There isn’t a shortage of ideas of how to implement change, however. In late November 2016, Tunisian President Beji Caid Essebsi announced the Tunisia 2020 plan at an international donor conference. It promised good governance, the establishment of an environmentally friendly economy and the sustainable development of the country’s different regions. To this end, various projects worth some €40-50 billion were presented that could have substantially boosted Tunisia’s economy over the long term.
Yet ultimately, less than one third of the necessary funds could be raised. Even Germany pledged only €300 million — despite its leaders constantly professing the importance of stabilizing Tunisia’s economy and thereby bolstering the only genuinely democratic polity to emerge from the 2011 Arab Spring uprising. And worse still, funds that were pledged by Germany only reached Tunisia in July 2017, as the Tunisian Economic Observatory (OTE) reports.
European countries claim to be at Tunisia’s side, yet for years have failed to deliver on that promise. Instead, they prioritize their own national interests, securing access to Tunisia’s lucrative market and workforce without reciprocating in kind.
In addition, they’re demanding Tunisia step up its fight against illegal migration to Europe. As if Tunisia didn’t have enough problems of its own!
Abandoning ultraliberal economics
Given this hypocrisy, Tunisians must realize that they have to fend for themselves. Tunisia’s government must finally abandon the ultraliberal economic model that the country has followed since independence in 1956, an economic model that has focused entirely on cheap exports to Europe and on budget mass tourism for Europeans and that invests only in easily accessible coastal regions that promise to generate the greatest profits.
Tunisia’s former dictatorial regime made it easy to enforce this economic model.
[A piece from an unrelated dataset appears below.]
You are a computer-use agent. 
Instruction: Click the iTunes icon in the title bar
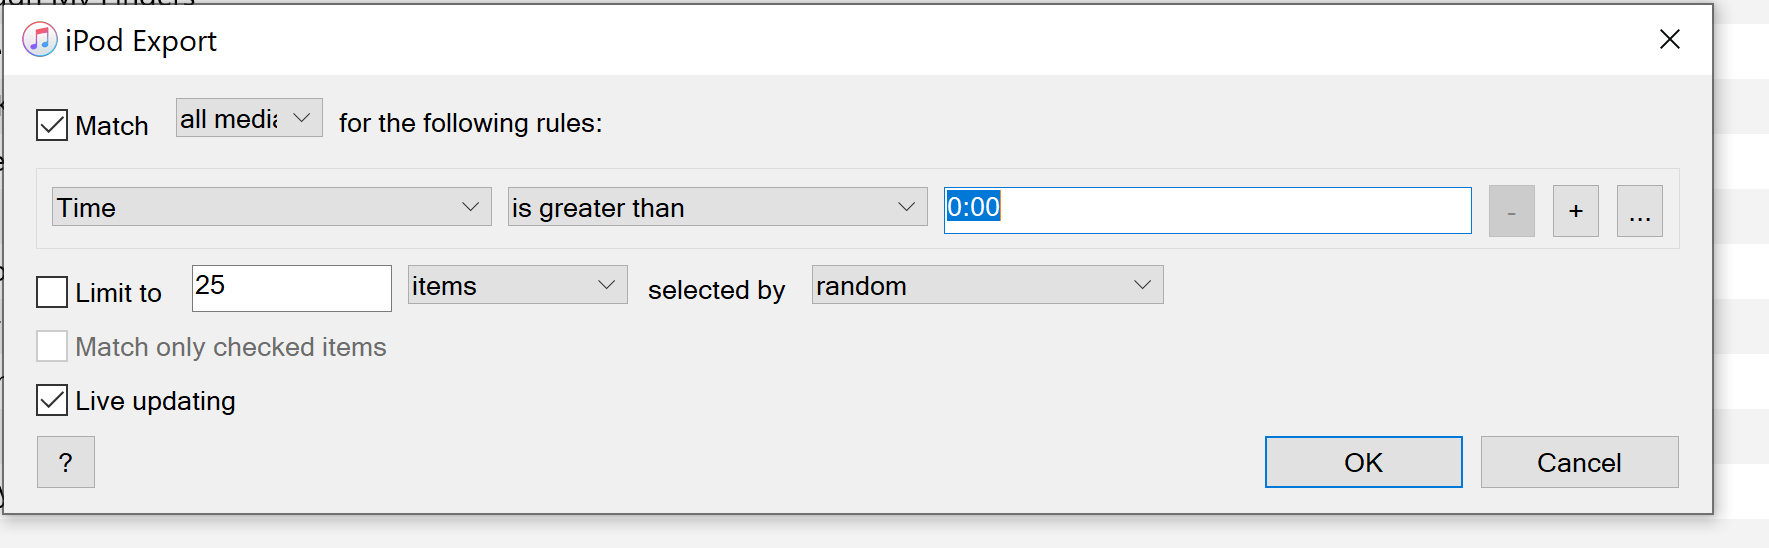coord(39,40)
But it is incompatible with a country that today is a proud democracy that respects human rights and workers’ rights.
After a succession of chaotic and incompetent post-revolutionary governments, Prime Minster Chahed is finally taking action against the corruption that sprouted in connection with this economic order. Last May, his government extra-legally arrested Chafik Jarraya, one of Tunisia’s most powerful oligarchs and a close ally of President Essebsi. This has unleashed a political power struggle between both camps.
A robust democracy
Jarraya and Essebsi have welcomed the unrest that is presently haunting Tunisia. They hope it will sweep their bitter rival Chahed out of office.
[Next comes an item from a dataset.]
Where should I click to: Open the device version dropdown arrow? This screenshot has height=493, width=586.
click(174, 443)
Chahed, in turn, has only one viable option: to play for time. And he must see to it that the country’s spending cuts are immediately applied to Tunisia’s government as well if he wants to mollify protesters. Most crucially, there must be no more deaths in connection with the protests.
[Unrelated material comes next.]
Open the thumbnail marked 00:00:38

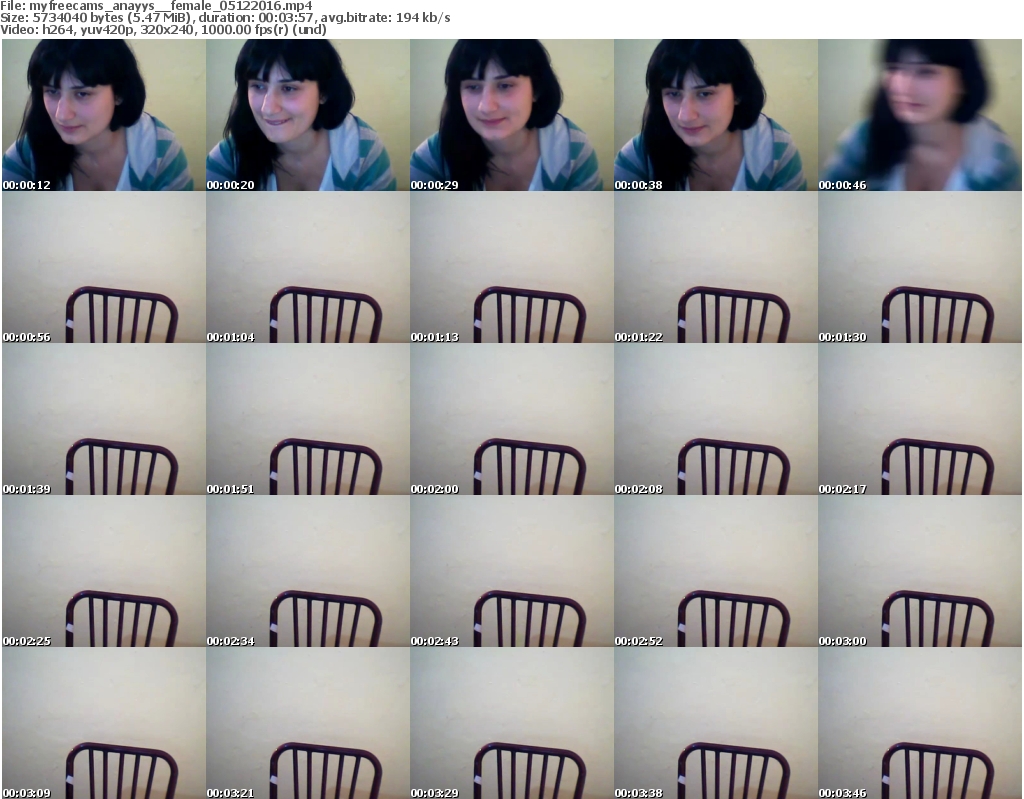pos(715,115)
Tunisia’s police, meanwhile, are using the highly publicized#dont_destroy_your_country_Tunisia_needs_you hashtag in what seems to be an effort to reach out to protesters. This may indicate that Tunisia’s young democracy has managed to instill a new mentality in those who previously protected the country’s dictatorship and its beneficiaries. This new mentality is paramount for the survival of Tunisia’s democracy — regardless of how reliable the country’s foreign allies prove to be.